GCSEs: Wales' pupils results fall
The number of GCSE entries graded A*-C in Wales has fallen for the first time for more than a decade.
The gap has widened between Wales and other parts of the UK.
The number of entries earning grade A*-C in Wales was 65.4%, compared with an average of 69.4% across England, Wales and Northern Ireland.
However, Wales closed the gap with other UK areas at the highest GCSE grades of A* and A, from 3.7% in 2011 to 3.2% in 2012.
Overall the headline results showed:
- The overall pass rate stays at 98.7%.
- 9,940 pupils completed their Welsh Baccalaureate programme, up 66%.

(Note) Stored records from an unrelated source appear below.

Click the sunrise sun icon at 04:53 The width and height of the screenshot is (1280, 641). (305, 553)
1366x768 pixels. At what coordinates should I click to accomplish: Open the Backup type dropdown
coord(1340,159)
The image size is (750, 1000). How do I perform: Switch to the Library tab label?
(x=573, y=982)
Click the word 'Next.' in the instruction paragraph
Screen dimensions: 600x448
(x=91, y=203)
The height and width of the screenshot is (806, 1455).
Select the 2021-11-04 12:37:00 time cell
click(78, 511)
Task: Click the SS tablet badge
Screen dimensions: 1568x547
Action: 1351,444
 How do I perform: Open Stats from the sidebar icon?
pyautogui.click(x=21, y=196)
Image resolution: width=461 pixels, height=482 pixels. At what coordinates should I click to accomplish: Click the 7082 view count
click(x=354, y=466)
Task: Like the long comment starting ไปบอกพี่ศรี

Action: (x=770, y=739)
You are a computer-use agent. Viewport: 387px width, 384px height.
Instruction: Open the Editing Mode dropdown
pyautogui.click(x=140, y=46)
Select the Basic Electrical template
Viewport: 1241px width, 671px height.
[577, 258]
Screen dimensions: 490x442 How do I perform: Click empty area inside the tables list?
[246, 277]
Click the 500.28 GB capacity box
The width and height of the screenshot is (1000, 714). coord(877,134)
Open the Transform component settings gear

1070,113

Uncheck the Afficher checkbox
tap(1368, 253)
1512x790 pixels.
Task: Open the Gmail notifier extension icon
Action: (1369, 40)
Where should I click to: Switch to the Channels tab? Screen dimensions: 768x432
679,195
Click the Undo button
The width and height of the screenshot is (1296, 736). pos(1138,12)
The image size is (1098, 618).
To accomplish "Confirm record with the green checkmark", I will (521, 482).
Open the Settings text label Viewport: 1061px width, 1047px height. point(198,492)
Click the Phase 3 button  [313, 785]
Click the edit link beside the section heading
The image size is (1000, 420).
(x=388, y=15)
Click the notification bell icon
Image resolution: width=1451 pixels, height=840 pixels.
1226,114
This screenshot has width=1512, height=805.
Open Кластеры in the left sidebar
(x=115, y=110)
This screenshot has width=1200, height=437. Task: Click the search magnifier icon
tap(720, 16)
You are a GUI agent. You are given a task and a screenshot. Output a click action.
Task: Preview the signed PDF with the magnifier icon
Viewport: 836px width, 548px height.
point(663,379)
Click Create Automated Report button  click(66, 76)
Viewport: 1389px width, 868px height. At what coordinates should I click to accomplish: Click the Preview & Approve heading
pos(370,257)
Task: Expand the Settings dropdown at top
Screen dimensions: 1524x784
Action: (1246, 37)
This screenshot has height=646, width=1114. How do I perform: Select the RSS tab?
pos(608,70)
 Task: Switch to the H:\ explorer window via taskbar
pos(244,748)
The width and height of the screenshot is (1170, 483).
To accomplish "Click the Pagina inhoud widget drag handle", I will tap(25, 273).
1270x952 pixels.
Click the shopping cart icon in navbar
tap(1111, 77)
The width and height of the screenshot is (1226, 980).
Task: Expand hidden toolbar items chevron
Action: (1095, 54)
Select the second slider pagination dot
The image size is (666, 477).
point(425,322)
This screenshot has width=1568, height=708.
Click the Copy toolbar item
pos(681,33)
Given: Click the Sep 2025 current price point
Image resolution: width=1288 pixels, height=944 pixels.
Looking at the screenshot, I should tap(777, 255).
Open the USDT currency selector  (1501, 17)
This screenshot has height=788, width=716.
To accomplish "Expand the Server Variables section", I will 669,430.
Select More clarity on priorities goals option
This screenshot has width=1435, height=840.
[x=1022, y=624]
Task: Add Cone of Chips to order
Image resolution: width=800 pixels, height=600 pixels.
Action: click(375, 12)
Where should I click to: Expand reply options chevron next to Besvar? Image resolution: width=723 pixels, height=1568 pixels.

- 6.5% of results were A* in Wales, down 0.1% on last year.
- Girls continued to out-perform boys but the gap narrowed slightly this year at A* and A*-A whilst widening slightly at A*-C.
End Quote Philip Dixon ATL Cymru
Obviously some of these results will be of concern to the profession - and to the Welsh government... but rash judgments and quick political point scoring will not help”
Education Minister Leighton Andrews was at Cynffig Comprehensive School in Kenfig Hill, near Bridgend, as results were handed out.
"Students across Wales, like those in Cynffig who I am visiting today, deserve our congratulations as they take this significant step on their learning journey," he said.
"Our students' performance in GCSEs shows the overall pass rate remains at 98.7%, with passes at A*-C at 65.4% which is encouraging."
Teaching union ATL Cymru said the results were a mixed bag and no quick judgments should be made.
Dr Philip Dixon, the union's director, urged caution and patience in interpreting the results.
"Obviously some of these results will be of concern to the profession - and to the Welsh government... but rash judgments and quick political point scoring will not help," he said.
"It is, frankly, puzzling that after relentless concentration on numeracy and literacy this has not shown up in these results."
Mr Andrews has said tackling problems with literacy and numeracy were two of his priorities.
A survey from the Federation of Small Businesses in Wales meanwhile warned school leavers were lacking in basic skills.
Furthermore, secondary schools in Wales are now ranked in bands, which the Welsh government says is to highlight those schools which require extra support.
Schools are judged on 12 categories, which include GCSE performance and pupil attendance levels. They are rewarded if they make progress in those areas.
The number of pupils eligible for free school meals is also taken into account.
Schools will be banded again in December so this year's GCSE results will matter. Small differences can make significant banding changes.